------ DOCUMENT PASSAGE

Figure 1

Start by loading some boiler plate: matplotlib, numpy, scipy, json, functools, and a convenience class.



In [1]:

    
%matplotlib inline
import matplotlib
matplotlib.rcParams['figure.figsize'] = (10.0, 16.0)
import matplotlib.pyplot as plt
import numpy as np
from scipy.interpolate import interp1d, InterpolatedUnivariateSpline
from scipy.optimize import bisect
import json
from functools import partial
class Foo: pass

And some more specialized dependencies:

Slict provides a convenient slice-able dictionary interface
Chest is an out-of-core dictionary that we'll hook directly to a globus remote using...
glopen is an open-like context manager for remote globus files



In [2]:

    
from chest import Chest
from slict import CachedSlict
from glopen import glopen, glopen_many

Configuration for this figure.



In [3]:

    
config = Foo()
config.name     = "HighAspect/HA_conductivity_1.0E-5/HA_conductivity_1.0E-5"
config.arch_end = "alcf#dtn_mira/projects/alpha-nek/experiments/"
config.frame = 100
config.lower = .1
config.upper = .9

Open a chest located on a remote globus endpoint and load a remote json configuration file.



In [4]:

    
c = Chest(path      = "{:s}-results".format(config.name),
          open      = partial(glopen,      endpoint=config.arch_end),
          open_many = partial(glopen_many, endpoint=config.arch_end))
sc = CachedSlict(c)
with glopen(
            "{:s}.json".format(config.name), mode='r',
            endpoint = config.arch_end,
            ) as f:
    params = json.load(f)

We want to grab all the data for the selected frame.



In [5]:

    
T = sc[:,'H'].keys()[config.frame]
frame = sc[T,:]
c.prefetch(frame.full_keys())



In [6]:

    
fig = plt.figure()

nx = frame['t_yz'].shape[0]
ny = frame['t_yz'].shape[1]

full = np.concatenate((frame['t_yz'], np.flipud(frame['t_yz'])), axis=0)

plt.imshow(full[:,int(ny*config.lower):int(ny*config.upper)].transpose(),
           origin='lower')
plt.colorbar();

Plot the bubble height, the 'H' keys, vs. time. Use a spline to compute the derivative.



In [7]:

    
fig = plt.figure()

nx = frame['t_yz'].shape[0]
ny = frame['t_yz'].shape[1]

plt.imshow(frame['fz_yz'][:,int(ny*config.lower):int(ny*config.upper)].transpose(),
           vmin = -params['atwood']*params['g']*2,
           vmax =  params['atwood']*params['g']*2,
           origin='lower')
plt.colorbar();
plt.contour(frame['fz_yz'][:,int(ny*config.lower):int(ny*config.upper)].transpose(), 
            colors='k', 
            levels=[-params['atwood']*params['g'], params['atwood']*params['g']])
#axs[1].imshow(frame['fz_yz'].transpose(), origin='lower')

------------

● WHAT TO DO
(a) Write out the section of the notebook that begins with the words containing "And some more" and ends with "globus remote using...".
(b) According to the notebook, what is glopen?
(c) List every attribute of config that the notebook sets in its configuration step.
The entries after the notebook play no part in this work.

------ LISTED ENTRIES

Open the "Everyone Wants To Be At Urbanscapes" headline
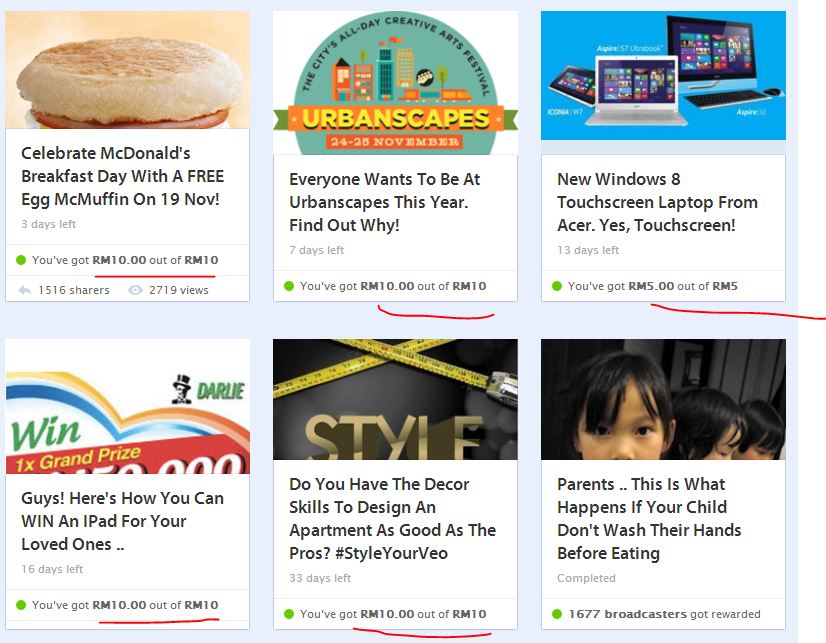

------------
------ LISTED ENTRIES

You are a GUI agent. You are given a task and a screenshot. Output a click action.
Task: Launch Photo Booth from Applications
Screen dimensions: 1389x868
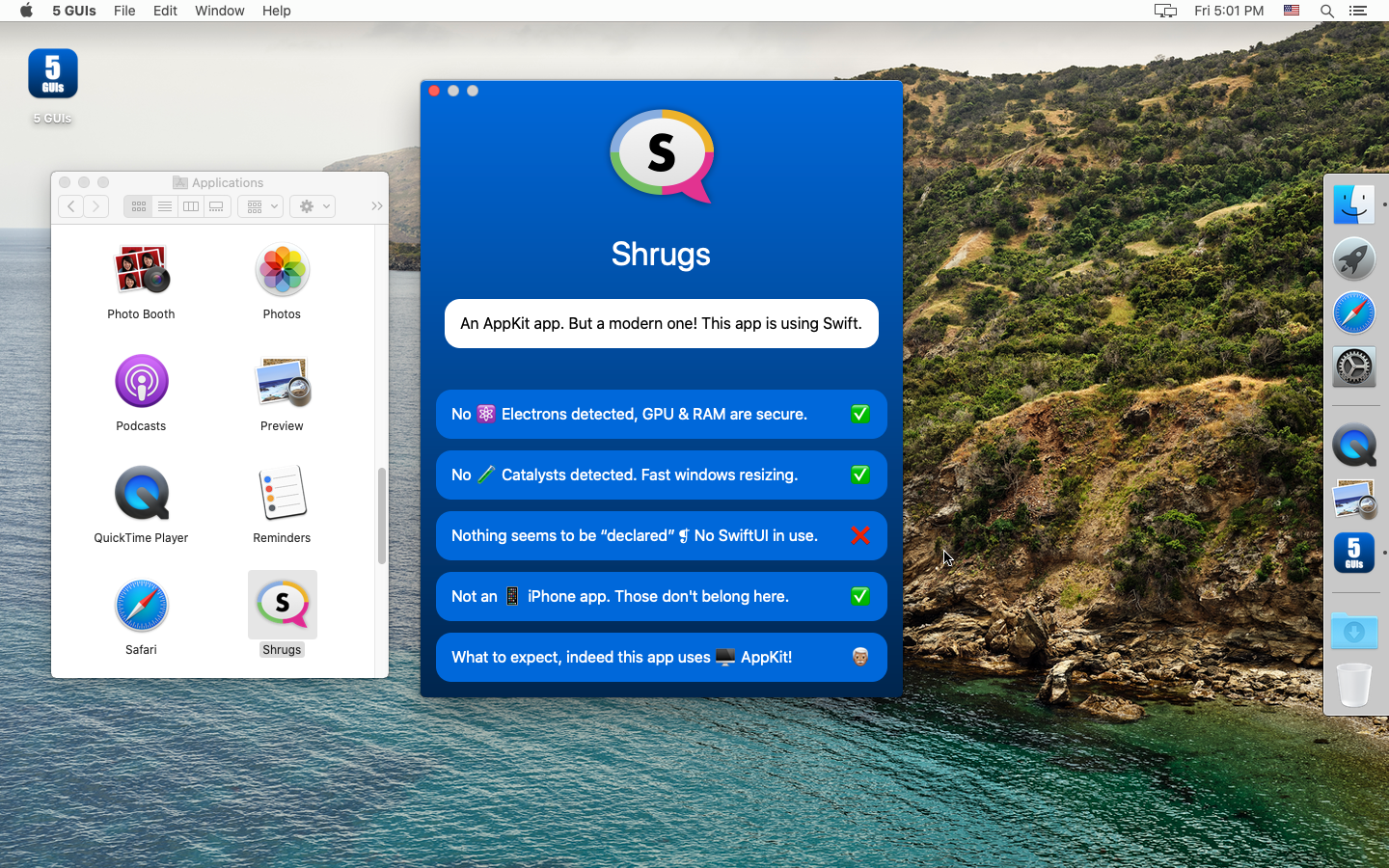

------------

● ANSWERS PER TASK
(a)
And some more specialized dependencies:

Slict provides a convenient slice-able dictionary interface
Chest is an out-of-core dictionary that we'll hook directly to a globus remote using...

(b) An open-like context manager for remote globus files.

(c) config.name, config.arch_end, config.frame, config.lower, config.upper